Code for "Learning the Best Pooling Strategy for Visual Semantic Embedding", CVPR 2021

Overview

Learning the Best Pooling Strategy for Visual Semantic Embedding

License: MIT

Official PyTorch implementation of the paper Learning the Best Pooling Strategy for Visual Semantic Embedding (CVPR 2021 Oral).

Please use the following bib entry to cite this paper if you are using any resources from the repo.

@inproceedings{chen2021vseinfty,
     title={Learning the Best Pooling Strategy for Visual Semantic Embedding},
     author={Chen, Jiacheng and Hu, Hexiang and Wu, Hao and Jiang, Yuning and Wang, Changhu},
     booktitle={IEEE Conference on Computer Vision and Pattern Recognition (CVPR)},
     year={2021}
} 

We referred to the implementations of VSE++ and SCAN to build up our codebase.

Introduction

Illustration of the standard Visual Semantic Embedding (VSE) framework with the proposed pooling-based aggregator, i.e., Generalized Pooling Operator (GPO). It is simple and effective, which automatically adapts to the appropriate pooling strategy given different data modality and feature extractor, and improves VSE models at negligible extra computation cost.
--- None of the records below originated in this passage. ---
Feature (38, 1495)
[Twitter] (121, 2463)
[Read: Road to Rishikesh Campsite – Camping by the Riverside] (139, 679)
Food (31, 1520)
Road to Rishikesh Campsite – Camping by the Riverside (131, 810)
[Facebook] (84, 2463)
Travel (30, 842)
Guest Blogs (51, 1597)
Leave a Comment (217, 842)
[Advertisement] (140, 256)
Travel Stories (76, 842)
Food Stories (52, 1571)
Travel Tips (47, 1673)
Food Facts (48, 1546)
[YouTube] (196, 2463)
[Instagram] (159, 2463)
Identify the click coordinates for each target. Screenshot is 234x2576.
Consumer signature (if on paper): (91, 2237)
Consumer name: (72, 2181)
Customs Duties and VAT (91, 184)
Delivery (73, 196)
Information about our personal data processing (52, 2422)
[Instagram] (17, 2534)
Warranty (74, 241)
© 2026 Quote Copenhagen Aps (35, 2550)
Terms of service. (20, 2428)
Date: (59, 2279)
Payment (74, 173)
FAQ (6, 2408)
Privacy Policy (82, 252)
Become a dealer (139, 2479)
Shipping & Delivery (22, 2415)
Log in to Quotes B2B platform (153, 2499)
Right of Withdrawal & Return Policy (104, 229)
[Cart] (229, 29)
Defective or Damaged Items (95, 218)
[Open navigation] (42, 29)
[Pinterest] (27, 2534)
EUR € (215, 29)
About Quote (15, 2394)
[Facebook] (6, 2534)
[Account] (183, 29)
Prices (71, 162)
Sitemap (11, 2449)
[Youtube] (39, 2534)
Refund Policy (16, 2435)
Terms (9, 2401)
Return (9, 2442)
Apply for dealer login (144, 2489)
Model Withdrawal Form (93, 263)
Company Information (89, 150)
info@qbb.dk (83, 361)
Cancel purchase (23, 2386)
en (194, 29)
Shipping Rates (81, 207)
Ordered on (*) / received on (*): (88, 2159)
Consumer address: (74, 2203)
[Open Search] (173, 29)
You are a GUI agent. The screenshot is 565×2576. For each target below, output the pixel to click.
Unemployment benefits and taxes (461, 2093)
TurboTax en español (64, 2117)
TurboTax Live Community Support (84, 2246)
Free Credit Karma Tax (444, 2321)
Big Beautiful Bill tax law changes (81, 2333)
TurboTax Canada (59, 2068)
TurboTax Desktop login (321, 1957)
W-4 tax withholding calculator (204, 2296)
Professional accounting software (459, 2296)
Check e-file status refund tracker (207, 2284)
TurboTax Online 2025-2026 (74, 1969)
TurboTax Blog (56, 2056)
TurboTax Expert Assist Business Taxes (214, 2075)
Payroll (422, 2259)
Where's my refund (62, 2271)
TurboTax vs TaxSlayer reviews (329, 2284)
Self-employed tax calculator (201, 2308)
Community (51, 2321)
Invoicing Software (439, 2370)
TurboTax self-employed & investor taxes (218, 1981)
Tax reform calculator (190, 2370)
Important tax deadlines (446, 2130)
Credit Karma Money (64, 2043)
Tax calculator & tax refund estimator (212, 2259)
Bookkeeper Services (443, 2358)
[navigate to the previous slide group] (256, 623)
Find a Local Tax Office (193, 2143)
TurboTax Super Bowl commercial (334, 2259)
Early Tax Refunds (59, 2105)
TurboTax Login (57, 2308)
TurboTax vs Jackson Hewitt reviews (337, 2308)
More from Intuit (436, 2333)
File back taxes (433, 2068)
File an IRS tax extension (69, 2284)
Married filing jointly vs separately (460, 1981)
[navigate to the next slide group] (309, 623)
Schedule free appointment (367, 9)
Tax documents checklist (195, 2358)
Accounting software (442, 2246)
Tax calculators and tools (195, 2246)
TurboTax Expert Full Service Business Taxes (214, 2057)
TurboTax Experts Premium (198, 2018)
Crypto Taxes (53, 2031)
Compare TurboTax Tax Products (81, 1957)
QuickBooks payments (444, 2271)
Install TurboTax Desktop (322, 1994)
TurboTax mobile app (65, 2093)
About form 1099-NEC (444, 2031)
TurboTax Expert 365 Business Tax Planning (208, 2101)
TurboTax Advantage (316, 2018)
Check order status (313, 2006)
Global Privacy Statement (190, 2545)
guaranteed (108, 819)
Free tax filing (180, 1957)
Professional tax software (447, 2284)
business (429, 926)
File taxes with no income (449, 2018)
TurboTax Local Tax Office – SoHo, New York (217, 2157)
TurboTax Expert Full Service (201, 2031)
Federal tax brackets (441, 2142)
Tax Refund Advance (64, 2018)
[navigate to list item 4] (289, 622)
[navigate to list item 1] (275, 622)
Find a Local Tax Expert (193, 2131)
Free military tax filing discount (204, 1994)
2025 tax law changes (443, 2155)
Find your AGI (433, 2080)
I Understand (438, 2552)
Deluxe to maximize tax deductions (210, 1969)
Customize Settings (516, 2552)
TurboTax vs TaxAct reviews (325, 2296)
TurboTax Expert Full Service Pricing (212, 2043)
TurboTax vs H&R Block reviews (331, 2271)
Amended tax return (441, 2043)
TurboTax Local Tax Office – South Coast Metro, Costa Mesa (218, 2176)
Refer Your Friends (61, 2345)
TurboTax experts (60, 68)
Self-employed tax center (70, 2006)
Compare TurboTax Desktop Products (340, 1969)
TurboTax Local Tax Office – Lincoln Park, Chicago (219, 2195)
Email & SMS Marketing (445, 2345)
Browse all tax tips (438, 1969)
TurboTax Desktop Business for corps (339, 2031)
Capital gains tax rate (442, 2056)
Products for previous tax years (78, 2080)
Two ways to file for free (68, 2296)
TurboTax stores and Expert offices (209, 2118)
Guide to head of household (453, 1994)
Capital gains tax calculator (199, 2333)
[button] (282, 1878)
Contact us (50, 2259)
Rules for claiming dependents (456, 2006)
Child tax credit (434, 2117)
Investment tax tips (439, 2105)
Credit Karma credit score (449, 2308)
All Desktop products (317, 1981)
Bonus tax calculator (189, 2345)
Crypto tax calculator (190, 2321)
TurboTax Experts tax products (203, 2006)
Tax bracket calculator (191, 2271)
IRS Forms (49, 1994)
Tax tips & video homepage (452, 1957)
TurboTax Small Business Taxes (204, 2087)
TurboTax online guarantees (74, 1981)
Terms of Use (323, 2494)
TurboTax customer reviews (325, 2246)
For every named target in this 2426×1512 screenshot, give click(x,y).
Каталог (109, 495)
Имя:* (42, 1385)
Image-text Matching Results

The following tables show partial results of image-to-text retrieval on COCO and Flickr30K datasets. In these experiments, we use BERT-base as the text encoder for our methods. This branch provides our code and pre-trained models for using BERT as the text backbone, please check out to the bigru branch for the code and pre-trained models for using BiGRU as the text backbone.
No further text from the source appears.